Perez-Reyes and co-workers conducted the first study in 1983. The experiment consisted of three different phases, one conducted in an automobile and two in a small room. Of the specimens collected for analysis, two specimens were found positive for THC metabolites by the EMIT screening test at a cut-off level of 20 ng/ml. One of these was measured by gas chromatography-mass spectrometry (GC/MS) and gave only 3.9 ng/ml, well below cut-off.
In 1984 Law and colleagues performed a passive inhalation study in a 120 square foot room. Four nonsmokers played cards over a 3 hour period while six others smoked marijuana in this small room. The THC concentrations found in the urine of the card players did not exceed 7 ng/ml. The authors concluded that the amount of THC metabolites detected in the urine of nonsmokers is clearly dependent on the size and ventilation of the room and on the amount of marijuana smoked.
Morland performed a study in 1985 using a car with smokers who puffed either marijuana or hashish in the presence of nonsmoking subjects.
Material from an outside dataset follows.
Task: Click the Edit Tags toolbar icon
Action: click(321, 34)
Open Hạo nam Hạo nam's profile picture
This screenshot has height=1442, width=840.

Analysis of the urine samples from the nonsmokers showed no detectable levels of THC in the hashish study. Those passively exposed to marijuana smoke did show occasional urine levels that were positive at concentrations ranging from 14 to 30 ng/ml, but none above cut-off.
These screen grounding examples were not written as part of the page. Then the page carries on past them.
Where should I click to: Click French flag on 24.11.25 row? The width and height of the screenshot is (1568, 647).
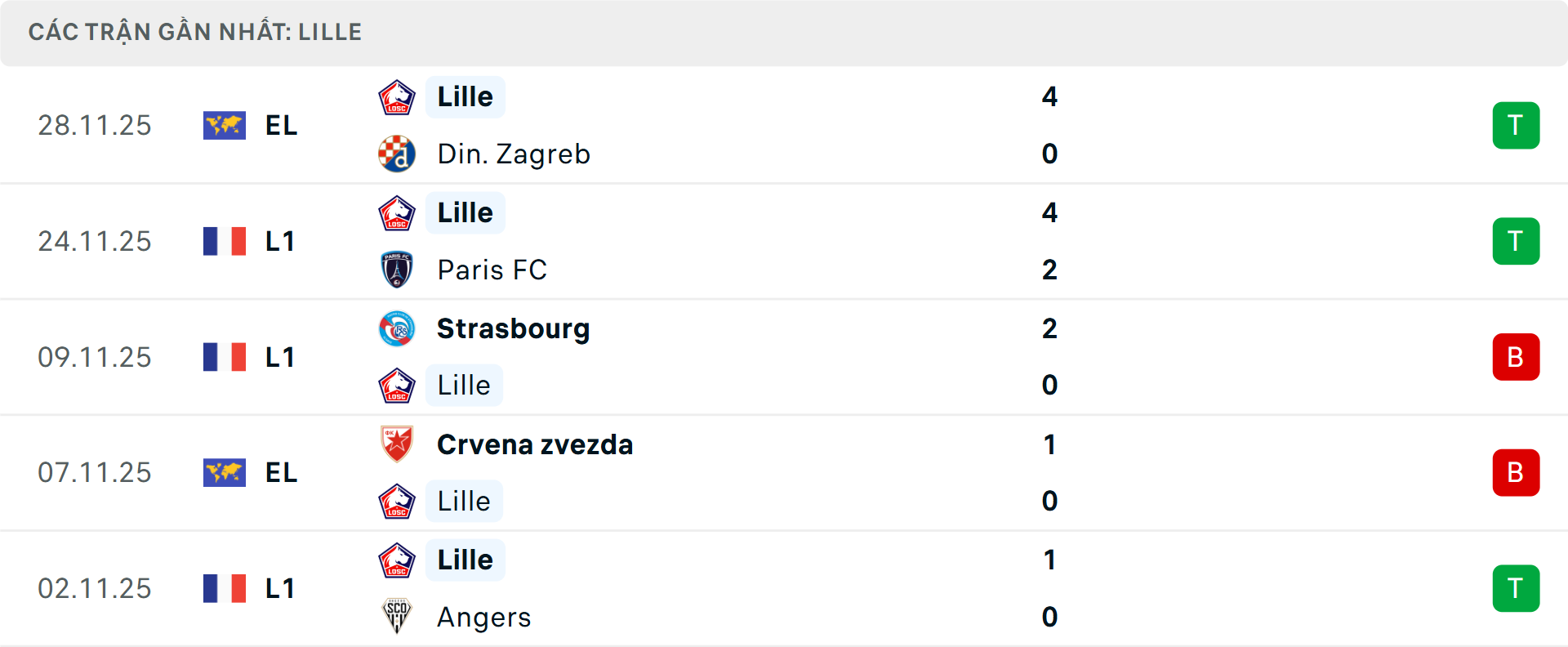click(225, 242)
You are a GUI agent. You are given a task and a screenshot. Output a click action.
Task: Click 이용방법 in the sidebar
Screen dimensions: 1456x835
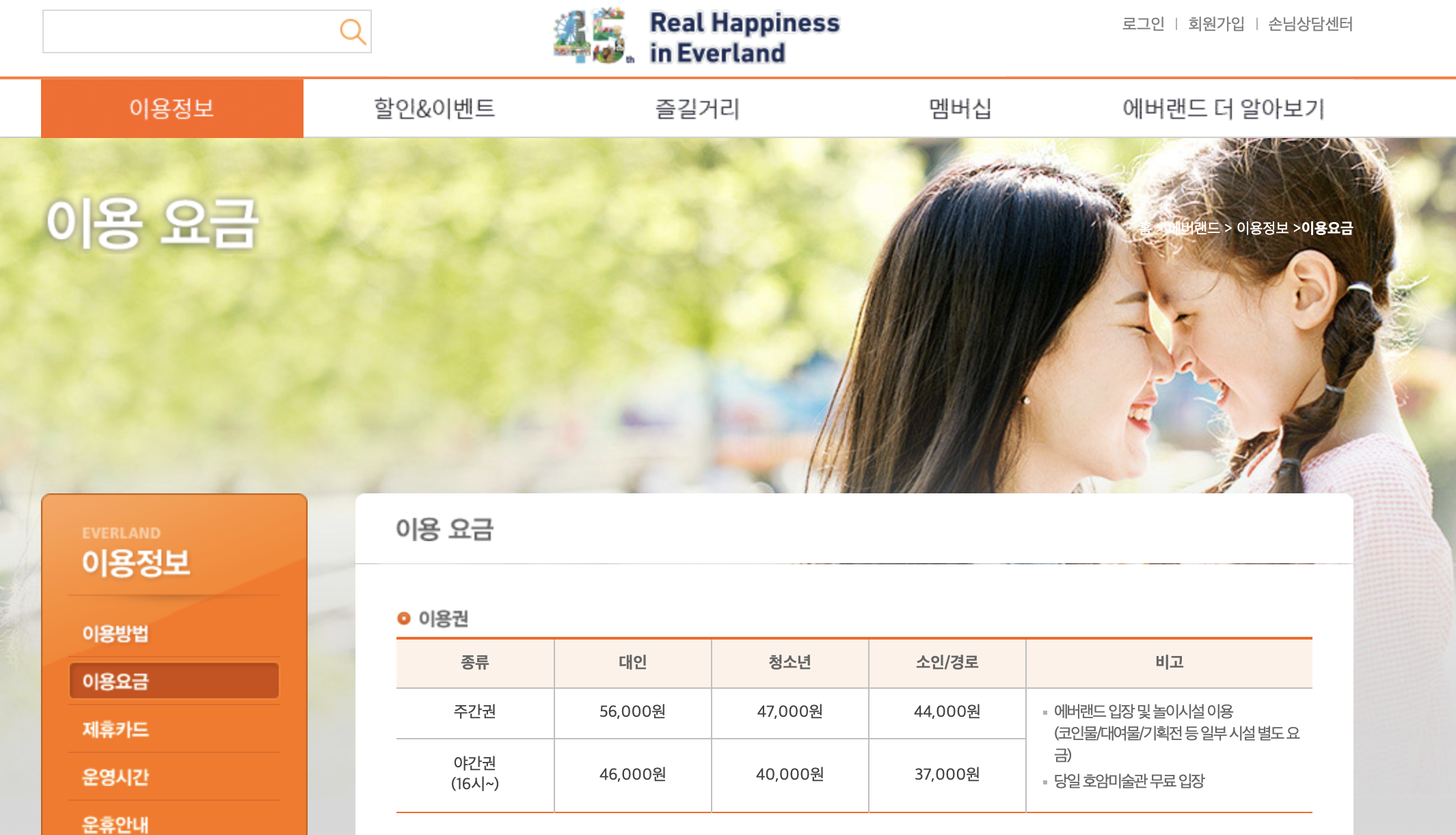pos(116,633)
Cone and co-workers performed a series of rigorous double-blind studies between 1986 and 1987. The exposure conditions of these studies were more severe than would be expected under “real world” conditions. The maximum urine concentration of THC by GC/MS analysis was only 12 ng/ml.
Mule and coworkers conducted a study in 1988 involving eight marijuana smokers, each smoking four cigarettes and three nonsmokers passively inhaling the marijuana smoke in a closed 100 square foot room with no windows. He consistently reported less than 10 ng/ml of THC metabolites as a result of passive inhalation.
All these studies show that although it is true that passive inhalation of marijuana smoke results in absorption of THC in the body, none of the levels from the non-marijuana users were high enough to cause a positive result, by current cut-off standards.